# Selecting the Right Jobs

## Problem Definition

A scheduling problem: you're an actor offered roles in *n* different films, each specified by a start and end date. You can only work on one film at a time, and each film pays the same amount. Which films should you accept to maximize your total number of jobs?

**Formal Statement:**

* **Input:** A set *I* of *n* intervals on the line
* **Output:** The largest subset of mutually non-overlapping intervals from *I*

![Movie scheduling instance](https://4226438457-files.gitbook.io/~/files/v0/b/gitbook-x-prod.appspot.com/o/spaces%2FdwkgNBo5SdO1QxgbYuUi%2Fuploads%2Fgit-blob-679f87c3b4c89e86ffd8645ed226eded1fc0a167%2FFig1_5.png?alt=media)

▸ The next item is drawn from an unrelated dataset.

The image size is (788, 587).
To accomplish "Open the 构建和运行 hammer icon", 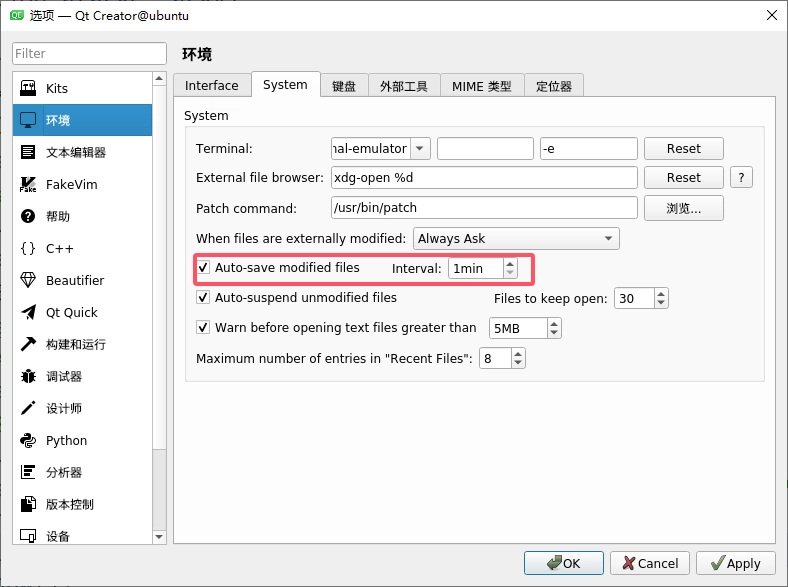I will pos(28,345).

{% hint style="success" %}
**Skiena Figure 1.5:** An instance with 8 film offers. The optimal solution (shown in red) accepts 4 films: "Discrete" Mathematics, Programming Challenges, Calculated Bets, and Steiner's Tree.
{% endhint %}

## Failed Heuristics

### Earliest Start Time First

Accept jobs in order of their start dates:

```
EarliestJobFirst(I)
    Accept the earliest starting job j from I that does not overlap
    any previously accepted job, and repeat until no more such jobs remain
```

**Why it fails:** A long early job can block many later opportunities.

### Shortest Job First

Always accept the shortest available job:

```
ShortestJobFirst(I)
    While I ≠ ∅ do  //While list is not empty
        Accept the shortest possible job j from I
        Delete j and any interval that intersects j from I
```

**Why it fails:** One short job can block two longer jobs that would otherwise fit.

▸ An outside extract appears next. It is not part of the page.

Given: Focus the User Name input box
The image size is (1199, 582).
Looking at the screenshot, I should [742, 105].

![Bad instances for heuristics](https://4226438457-files.gitbook.io/~/files/v0/b/gitbook-x-prod.appspot.com/o/spaces%2FdwkgNBo5SdO1QxgbYuUi%2Fuploads%2Fgit-blob-864e59171897bc602c9c2fba5ee68cd17a64f261%2FFig1_6.png?alt=media)

{% hint style="danger" %}
**Skiena Figure 1.6:** (Left) "War and Peace" is both earliest and longest, blocking all other jobs. (Right) The shortest job blocks two non-overlapping alternatives. Optimal solutions shown in red.
{% endhint %}

## Exhaustive Search

We could try all 2ⁿ possible subsets:

```
ExhaustiveScheduling(I)
    j = 0
    Sₘₐₓ = ∅
    For each of the 2ⁿ subsets Sᵢ of intervals I
        If (Sᵢ is mutually non-overlapping) and (size(Sᵢ) > j)
            then j = size(Sᵢ) and Sₘₐₓ = Sᵢ
    Return Sₘₐₓ
```

This is correct but still impractical. While 2²⁰ ≈ 1 million is manageable, 2¹⁰⁰ is astronomically large—far beyond any computer's reach.

## The Optimal Algorithm

The key insight: consider the job that **finishes earliest**. Any overlapping jobs must conflict with each other, so we can pick at most one from this group. Since the earliest-finishing job blocks the least future time, we should always accept it.

```
OptimalScheduling(I)
    While I ≠ ∅ do
        Accept the job j from I with the earliest completion date
        Delete j and any interval which intersects j from I
```

{% hint style="success" %}
This algorithm is both **correct** and **efficient**. It guarantees the optimal solution and runs in polynomial time.
{% endhint %}

## Why This Algorithm Works

The earliest-finishing job never blocks more opportunities than any overlapping alternative. By accepting it, we maximize the remaining time available for future jobs. This greedy choice is provably optimal at every step.

## Key Insight

Unlike the traveling salesman problem, the movie scheduling problem *has* an efficient optimal algorithm. The difference lies in problem structure: some problems admit clever solutions that are both fast and correct, while others do not.

{% hint style="warning" %}
**Take-Home Lesson:** Reasonable-looking algorithms can easily be incorrect. Algorithm correctness is a property that must be carefully demonstrated.
{% endhint %}

Finding the right algorithm often requires:

1. Trying multiple approaches
2. Constructing counterexamples to reject incorrect heuristics
3. Identifying key problem properties that enable optimal solutions
4. Proving correctness rigorously

The contrast between sections 1.1 and 1.2 illustrates a fundamental divide in computer science: some problems are tractable (like interval scheduling), while others remain computationally intractable (like TSP).